Region in southeastern Europe

Zeta (Зета) as a crown land was a medieval region and province of the Serbian state (Principality, Kingdom, and Empire) of the Nemanjić dynasty, from the end of the 12th century, up to the middle of the 14th century (1186–1371). During that period, regional administration in Zeta was often bestowed to various members of the ruling dynasty, who administered the region as a crown land.

==Name==
At the time of Mihailo I, Zeta was a župa within Duklja and was also known as Luška župa. From the end of the 11th century, the name began to be used to refer to the whole of Duklja, at first in Kekaumenos's military manual, written in the 1080s. Over the following decades, the term Zeta gradually replaced Duklja to denote the region.

==History==

Serbian Prince Desa Urošević conquered Duklja and Travunia in 1148, combining the title as "Prince of Primorje" (the Maritime) and co-ruled Serbia with his brother Uroš II Prvoslav from 1149 to 1153, and alone until 1162.

In 1190, Grand Župan of Rascia and Stefan Nemanja's son, Vukan II, asserted his right over Zeta. In 1219, Đorđe Nemanjić succeeded Vukan. He was succeeded by his second oldest son, Uroš I, who built the 'Uspenje Bogorodice' monastery in Morača.
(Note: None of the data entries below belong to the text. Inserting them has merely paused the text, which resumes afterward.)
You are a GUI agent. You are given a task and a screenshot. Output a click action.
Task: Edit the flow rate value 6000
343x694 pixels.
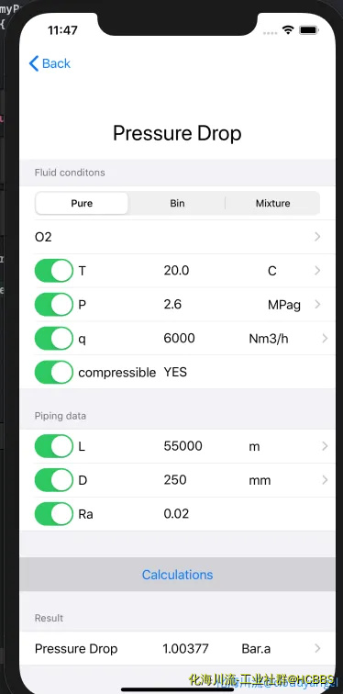(x=179, y=338)
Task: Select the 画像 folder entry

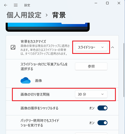Action: 38,81
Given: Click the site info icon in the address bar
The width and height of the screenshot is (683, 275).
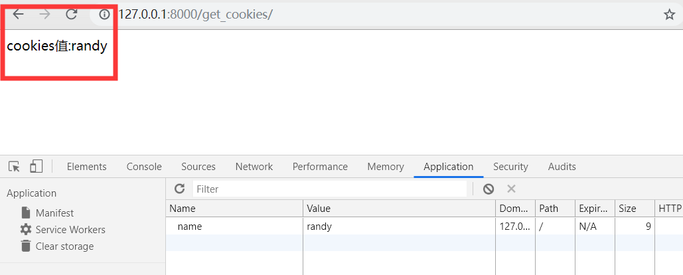Looking at the screenshot, I should pos(104,15).
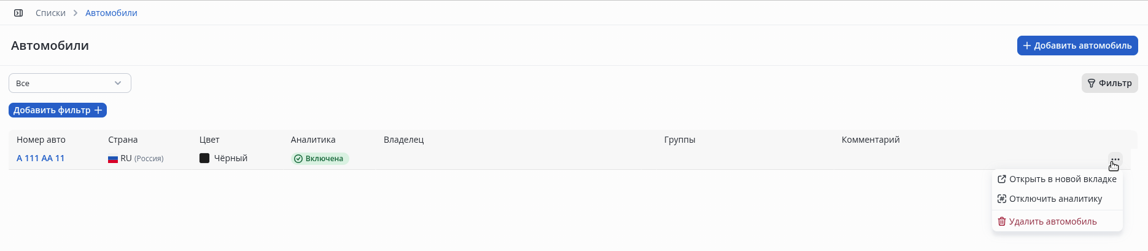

Between 1276 and 1309, Zeta was ruled by Queen Jelena, widow of Serbia's King Uroš I. She restored around 50 monasteries in the region, most notably Saint Srđ and Vakh on the Bojana River. From 1309 to 1321, Zeta was co-ruled by the oldest son of King Milutin, Young King Stefan Uroš III Dečanski. Similarly, from 1321 to 1331, Stefan's young son Stefan Dušan Uroš IV Nemanjić, the future Serbian King and Emperor, co-ruled Zeta with his father.

===Reign of Stefan Dušan===
Dušan the Mighty was crowned Emperor in 1331, and ruled until his death in 1355.

Žarko held the Lower Zeta region: he is mentioned in records from 1356, when he raided some traders from Dubrovnik, not far from Sveti Srđ at Lake Skadar.
Zeta itself was held by the widow of Dušan, Jelena, who at the time was in Serres where she had her court. The next year, in June, Žarko becomes a citizen of the Republic of Venice, where he was known as "baron lord of the Serbian King, with holdings in the Zeta region and Bojana of the maritime".

Đuraš Ilijić was "Head" (Kefalija, from Greek Kephale) of Upper Zeta until his murder in 1362. Đuraš had been killed by the sons of a Balša, a nobleman that held one village during the reign of Dušan.

==Aftermath==

After Dušan, his son, Uroš the Weak ruled Serbia during the fall of the Serbian Empire; a gradual disintegration of the Empire was a result of decentralization in which provincial lords gained semi-autonomy and eventually independence. The Balšićs wrestled the region in 1360-1362, when they defeated the two lords of Upper and Lower Zeta. Over the decades, they became an important player in the politics of the Balkans.

The Lordship was reunified with the Serbian crown in 1421, when Balša III abdicated and passed the rule to his uncle, Despot Stefan Lazarević.